**Short problem**
Copy the entries word for word, from their first line through the line that contains "Action: (92, 63)", including both of those lines.

(Rows of pointing data)
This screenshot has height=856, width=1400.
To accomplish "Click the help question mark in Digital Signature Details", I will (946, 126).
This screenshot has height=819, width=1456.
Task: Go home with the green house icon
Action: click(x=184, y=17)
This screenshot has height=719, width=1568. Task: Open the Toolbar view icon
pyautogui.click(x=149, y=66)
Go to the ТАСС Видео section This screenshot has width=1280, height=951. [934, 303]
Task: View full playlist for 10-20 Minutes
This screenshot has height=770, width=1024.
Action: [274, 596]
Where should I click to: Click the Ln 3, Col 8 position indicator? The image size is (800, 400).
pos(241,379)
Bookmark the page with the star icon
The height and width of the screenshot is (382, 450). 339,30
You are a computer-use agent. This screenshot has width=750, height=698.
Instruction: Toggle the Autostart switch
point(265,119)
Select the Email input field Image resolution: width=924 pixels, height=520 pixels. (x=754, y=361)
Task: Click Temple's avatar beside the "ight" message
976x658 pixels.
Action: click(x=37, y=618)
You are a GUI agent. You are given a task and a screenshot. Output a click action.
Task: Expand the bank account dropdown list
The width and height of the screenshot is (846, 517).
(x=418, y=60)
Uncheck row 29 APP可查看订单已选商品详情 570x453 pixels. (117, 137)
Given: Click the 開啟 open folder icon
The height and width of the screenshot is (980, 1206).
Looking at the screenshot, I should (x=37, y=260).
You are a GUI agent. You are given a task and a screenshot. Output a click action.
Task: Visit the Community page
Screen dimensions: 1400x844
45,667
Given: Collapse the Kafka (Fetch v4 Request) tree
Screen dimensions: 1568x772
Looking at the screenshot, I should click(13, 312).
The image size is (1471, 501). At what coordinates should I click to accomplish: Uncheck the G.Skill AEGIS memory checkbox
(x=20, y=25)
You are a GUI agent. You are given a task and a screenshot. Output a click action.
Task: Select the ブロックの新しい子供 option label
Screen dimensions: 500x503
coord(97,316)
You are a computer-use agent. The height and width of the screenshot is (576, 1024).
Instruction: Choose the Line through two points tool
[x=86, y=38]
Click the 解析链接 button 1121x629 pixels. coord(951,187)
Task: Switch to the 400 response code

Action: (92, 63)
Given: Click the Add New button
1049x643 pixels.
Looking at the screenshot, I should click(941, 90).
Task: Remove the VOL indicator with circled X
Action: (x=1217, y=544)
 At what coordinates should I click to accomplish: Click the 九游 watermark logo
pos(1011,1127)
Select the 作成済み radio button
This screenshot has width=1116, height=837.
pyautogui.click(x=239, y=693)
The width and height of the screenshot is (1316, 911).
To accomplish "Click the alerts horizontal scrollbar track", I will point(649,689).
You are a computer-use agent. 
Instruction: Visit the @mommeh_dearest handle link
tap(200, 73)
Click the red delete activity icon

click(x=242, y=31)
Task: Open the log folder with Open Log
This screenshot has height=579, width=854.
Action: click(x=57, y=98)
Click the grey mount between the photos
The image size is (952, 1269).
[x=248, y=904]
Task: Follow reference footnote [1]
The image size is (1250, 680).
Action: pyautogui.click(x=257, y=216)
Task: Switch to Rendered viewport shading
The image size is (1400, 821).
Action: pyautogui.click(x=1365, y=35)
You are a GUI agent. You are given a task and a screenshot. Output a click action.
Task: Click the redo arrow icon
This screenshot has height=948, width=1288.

**Problem solution**
This screenshot has height=856, width=1400.
To accomplish "Click the help question mark in Digital Signature Details", I will (946, 126).
This screenshot has height=819, width=1456.
Task: Go home with the green house icon
Action: click(x=184, y=17)
This screenshot has height=719, width=1568. Task: Open the Toolbar view icon
pyautogui.click(x=149, y=66)
Go to the ТАСС Видео section This screenshot has width=1280, height=951. [934, 303]
Task: View full playlist for 10-20 Minutes
This screenshot has height=770, width=1024.
Action: [274, 596]
Where should I click to: Click the Ln 3, Col 8 position indicator? The image size is (800, 400).
pos(241,379)
Bookmark the page with the star icon
The height and width of the screenshot is (382, 450). 339,30
You are a computer-use agent. This screenshot has width=750, height=698.
Instruction: Toggle the Autostart switch
point(265,119)
Select the Email input field Image resolution: width=924 pixels, height=520 pixels. (x=754, y=361)
Task: Click Temple's avatar beside the "ight" message
976x658 pixels.
Action: click(x=37, y=618)
You are a GUI agent. You are given a task and a screenshot. Output a click action.
Task: Expand the bank account dropdown list
The width and height of the screenshot is (846, 517).
(x=418, y=60)
Uncheck row 29 APP可查看订单已选商品详情 570x453 pixels. (117, 137)
Given: Click the 開啟 open folder icon
The height and width of the screenshot is (980, 1206).
Looking at the screenshot, I should (x=37, y=260).
You are a GUI agent. You are given a task and a screenshot. Output a click action.
Task: Visit the Community page
Screen dimensions: 1400x844
45,667
Given: Collapse the Kafka (Fetch v4 Request) tree
Screen dimensions: 1568x772
Looking at the screenshot, I should click(13, 312).
The image size is (1471, 501). At what coordinates should I click to accomplish: Uncheck the G.Skill AEGIS memory checkbox
(x=20, y=25)
You are a GUI agent. You are given a task and a screenshot. Output a click action.
Task: Select the ブロックの新しい子供 option label
Screen dimensions: 500x503
coord(97,316)
You are a computer-use agent. The height and width of the screenshot is (576, 1024).
Instruction: Choose the Line through two points tool
[x=86, y=38]
Click the 解析链接 button 1121x629 pixels. coord(951,187)
Task: Switch to the 400 response code

Action: (92, 63)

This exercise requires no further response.